Today's chips of choice come from the nVidia GeForce 8600 range. These cards can support DirectX 10.0 (although they're unlikely to be powerful enough to show tomorrow's DirectX 10.0 games titles in all their finery). More to the point, they have plenty of pace with which to tackle today's games.

The ATI Radeon HD 2600 cards are just as good, however, and we expect to see more of these making an appearance in the coming months.
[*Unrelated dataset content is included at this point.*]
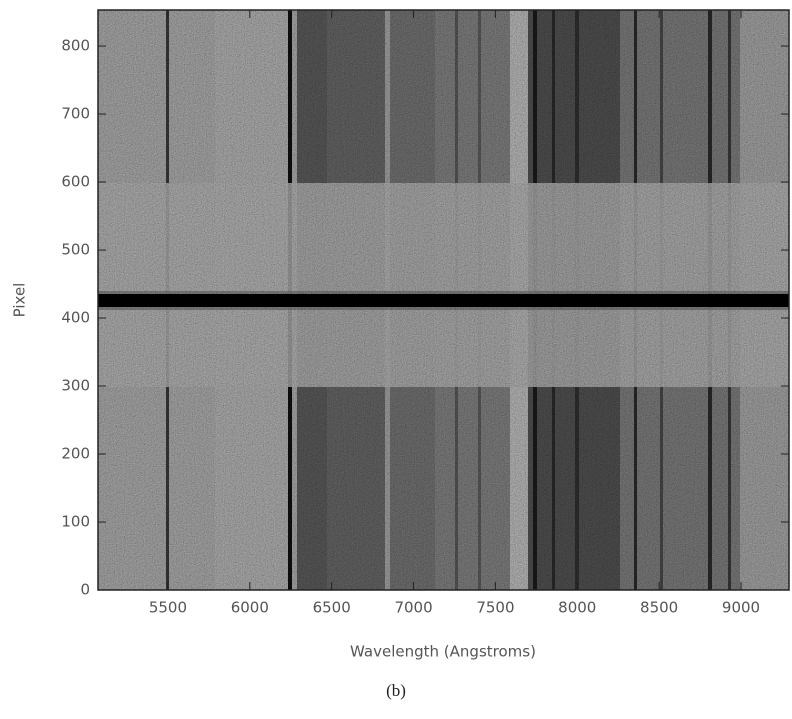 The width and height of the screenshot is (792, 719). I want to click on x-tick-label: 9000, so click(741, 608).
Sound card and speakers: You're unlikely to get a standalone sound card at this price point, as it's an area where vendors are likely to cut costs. Most motherboards have decent built-in audio chips that can handle six-channel sound, but to get the best out of them you'll need a 5.1 speaker system. Unfortunately, there's a good chance you won't get anything better than a 2.1-channel system in this category - indeed, you won't necessarily get a subwoofer or speakers at all.

Zoostorm 4-2353: Specs

  • 2.33GHz Intel Core 2 Duo E6550
  • Windows Vista Home Premium
  • 2GB DDR RAM
  • 250GB serial ATA
  • ECS G33T-M2
  • 7 x USB ports
  • 19in AMW X1910WDS (0.285mm pixel pitch, 1,440x900 max resolution @75Hz)
  • 256MB Inno3D nVidia GeForce 8500 GT (PCI Express)
  • onboard Realtek
  • speakers built into flat-panel
  • max DVD speeds 20x/20x/12x/16x/6x/8x/12x/16x (DVD-R/+R/-R DL/+R DL/-RW/+RW/-RAM/-ROM)
  • one-year return-to-base warranty
  • WorldBench 6.0 score: 90
  • 2.33GHz Intel Core 2 Duo E6550
  • Windows Vista Home Premium
  • 2GB DDR RAM
  • 250GB serial ATA
  • ECS G33T-M2
  • 7 x USB ports
  • 19in AMW X1910WDS (0.285mm pixel pitch, 1,440x900 max resolution @75Hz)
  • 256MB Inno3D nVidia GeForce 8500 GT (PCI Express)
  • onboard Realtek
  • speakers built into flat-panel
  • max DVD speeds 20x/20x/12x/16x/6x/8x/12x/16x (DVD-R/+R/-R DL/+R DL/-RW/+RW/-RAM/-ROM)
  • one-year return-to-base warranty
  • WorldBench 6.0 score: 90

OUR VERDICT

The Zoostorm 4-2353 is a reliable PC that will be a tempting purchase if your priority is DVD writing.